代表取締役 湯川 剛

1980年(昭和55年)は創立10年の年として、今でも忘れられない1年間でした。
創立3年目に「自社ビルを建てる」と宣言。第1次7カ年計画達成に向け、着々と工事は進められていましたが、残念ながら宣言した期日にビル完成には至りませんでした。建物の基礎にこの7年間に勤務してくれた社員さん全員の名前を刻みました。当然、辞めていった社員さんの名前も刻みました。この7年間のひとつの目的が自社ビル建設であり、そこには多くの仲間達の努力と汗の結晶が、工事の槌音となっていた訳です。この「基礎に名前を刻む」という儀式は、それ以降の弊社のビル建設時には必ず行なわれました。また私の友人がビルを建てる時にも、その事を勧めて実行された会社もあります。

また初めての大掛かりな創立記念イベントもこの創立10周年で行ないました。多額な予算がある訳ではないので、限られた予算内でのテレビCMや雑誌の広告でイベントの呼びかけ(健康イメージギャル募集)をしました。何よりも忘れられないのが全社員で募集ビラの手配りでした。毎朝、仕事が始まる前1時間前に、大阪・神戸・京都の主要駅前に別れて呼びかけのビラを撒く訳です。通勤通学の人達に3ヶ月に渡って、何10万枚も配りました。まさに「手作りの10周年」を全員で味わいました。通常より1〜2時間も早く出社してのビラ配り。本当ならば不平不満の声が上がってもおかしくないと思うのですが、社員さん達はとにかく楽しんでやってくれていました。その努力の結果か、テレビや雑誌の呼びかけよりも、この募集ビラの手配りで応募してくれた人数が一番多かったのです。
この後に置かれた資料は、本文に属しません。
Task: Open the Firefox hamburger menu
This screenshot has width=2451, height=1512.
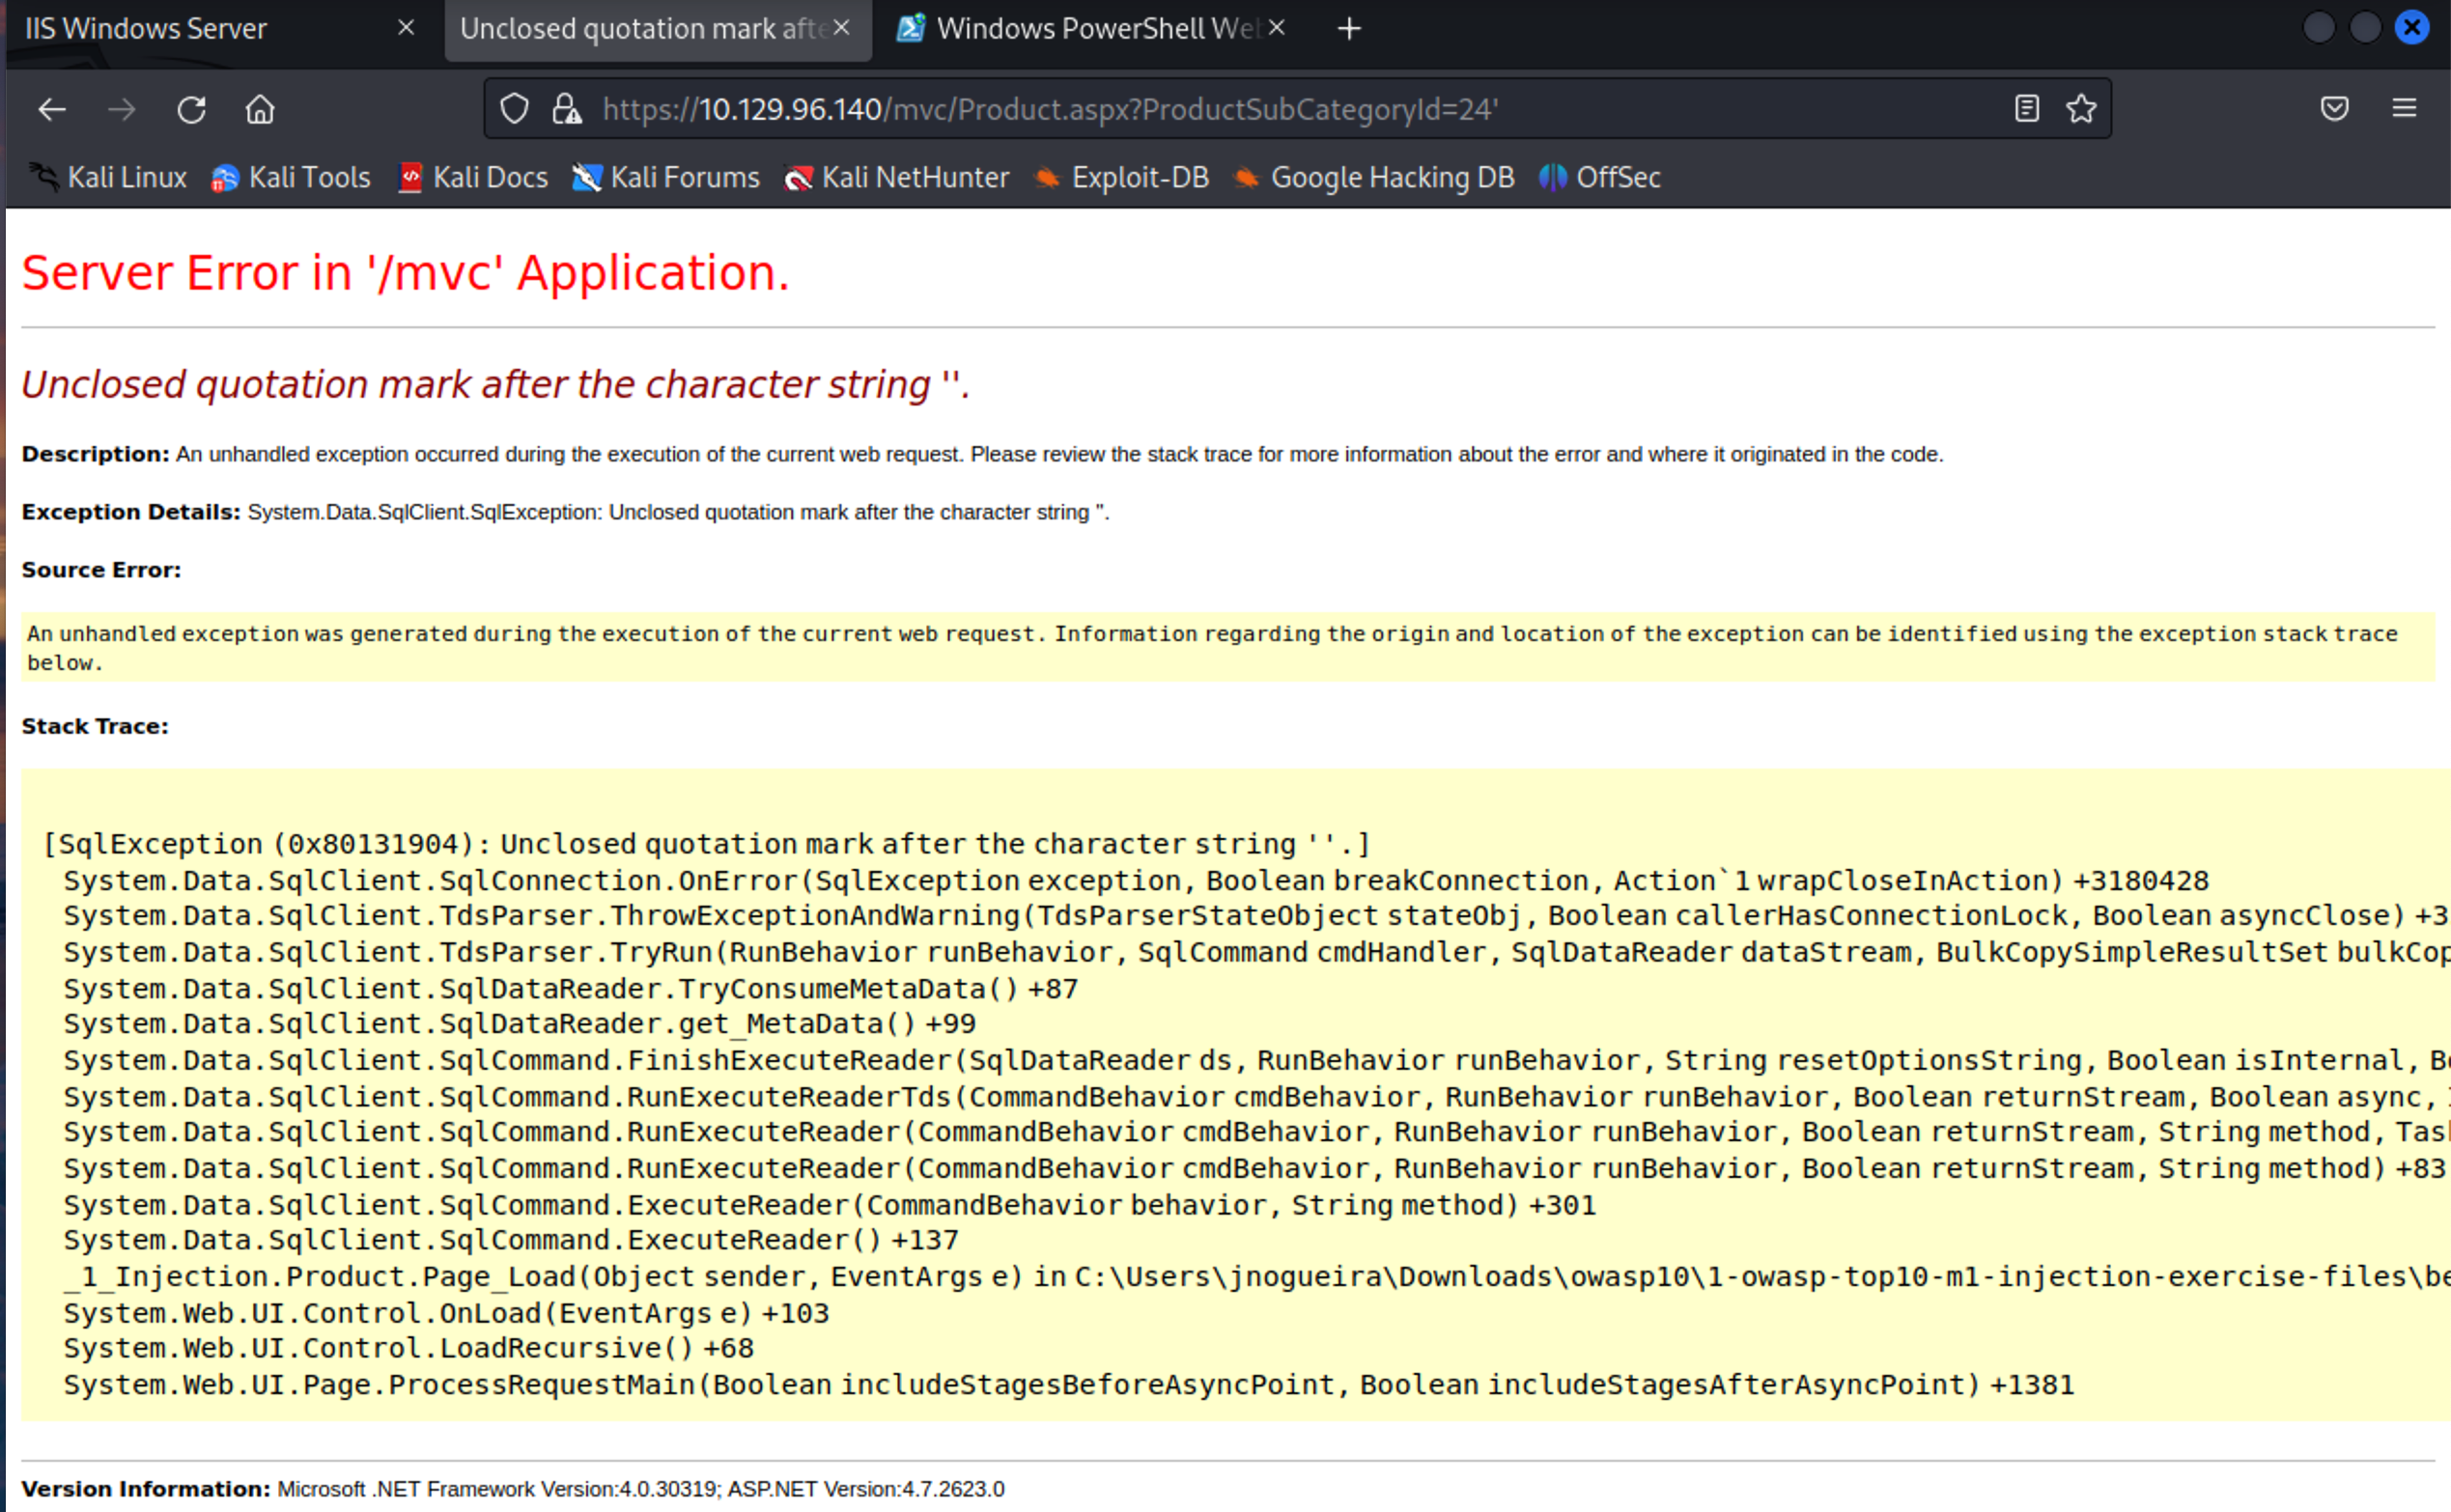Action: pos(2404,109)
この年の忘れられない出来事の1つに、夏の賞与がありました。4年前の1976年4月26日の夜に「仕事の鬼になる」(第42回参照)と宣言後、かなり厳しく社員さんに対応して来ましたが、それでも付いて来てくれた社員さん全員に夏の賞与として100万円を支給しました。当時の金額としては破格だったと思います。社員さん達は大変驚き感謝を示してくれましたが、むしろ私の方が社員さん達にその何十倍も感謝の気持ちでいっぱいでした。
33歳という年が「社長と社員」の壁を取っ払い、「みんな一緒」の気持ちだったと思います。だからと言って社内では礼儀礼節を含め、かなり規律の取れた職場環境であったと思います。それは私自身が他の企業に社員教育訓練をしていた関係上、必要以上の社内教育があったと同時に、私自身にかなりの規制を課せていました。それが私のひげ面に関係します。
私がひげを伸ばしたのは、この1980年7月からでした。

1980年(昭和55年)7月に広島で訓練がありました。当時から月半分は合宿道場で過ごし、残り15日は社長業をしていましたが、この7月は休みなしの連続訓練をしていました。
訓練期間は2泊3日で、例えば100人規模の会社の訓練を引き受けた場合、2泊3日を3回に分けて行なう訳です。月曜日から始めれば水曜日の夜に終わる、次は1日空けて金曜日からスタートする訳です。訓練と訓練の間の1日に気分の切り替えを行ないます。超多忙な時は、この1日に会社に戻り、社長業を行なう時もあります。そこでひげを剃って気分一新で次の訓練に挑むのですが、7月7日が切り替えの1日でした。しかし私はこの時から、ひげを剃らなくなりました。